■ SHORT TASK:
Write out the following entries line for line, with every word unchanged, and leave the pictures out of your answer.

■ RECORDS FOR THE EXERCISE:

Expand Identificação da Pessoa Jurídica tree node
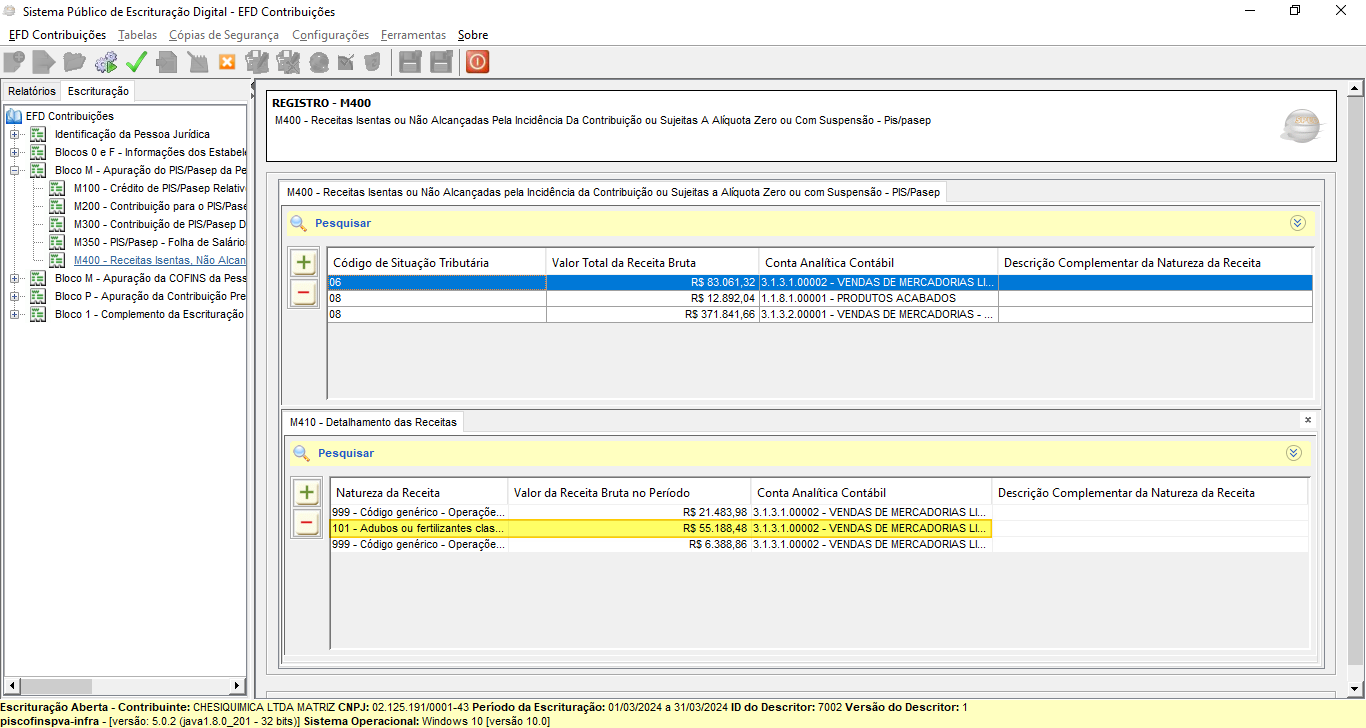The width and height of the screenshot is (1366, 728). click(x=14, y=134)
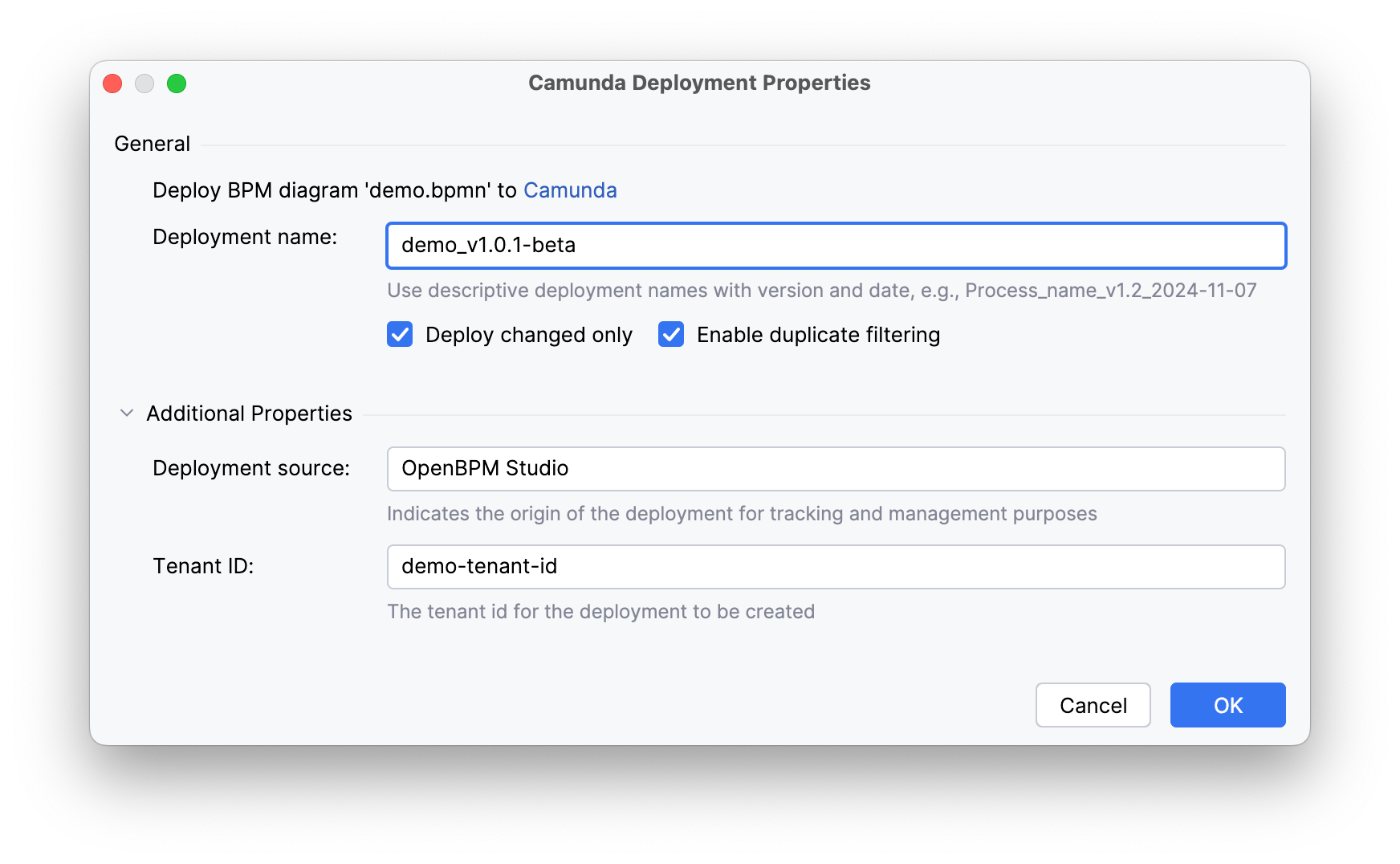The image size is (1400, 864).
Task: Click the Camunda Deployment Properties title
Action: pos(698,82)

■ RESPONSE FOR THIS EXERCISE:
Expand Identificação da Pessoa Jurídica tree node
The width and height of the screenshot is (1366, 728). click(x=14, y=134)
The image size is (1400, 864).
Task: Click the Camunda Deployment Properties title
Action: pos(698,82)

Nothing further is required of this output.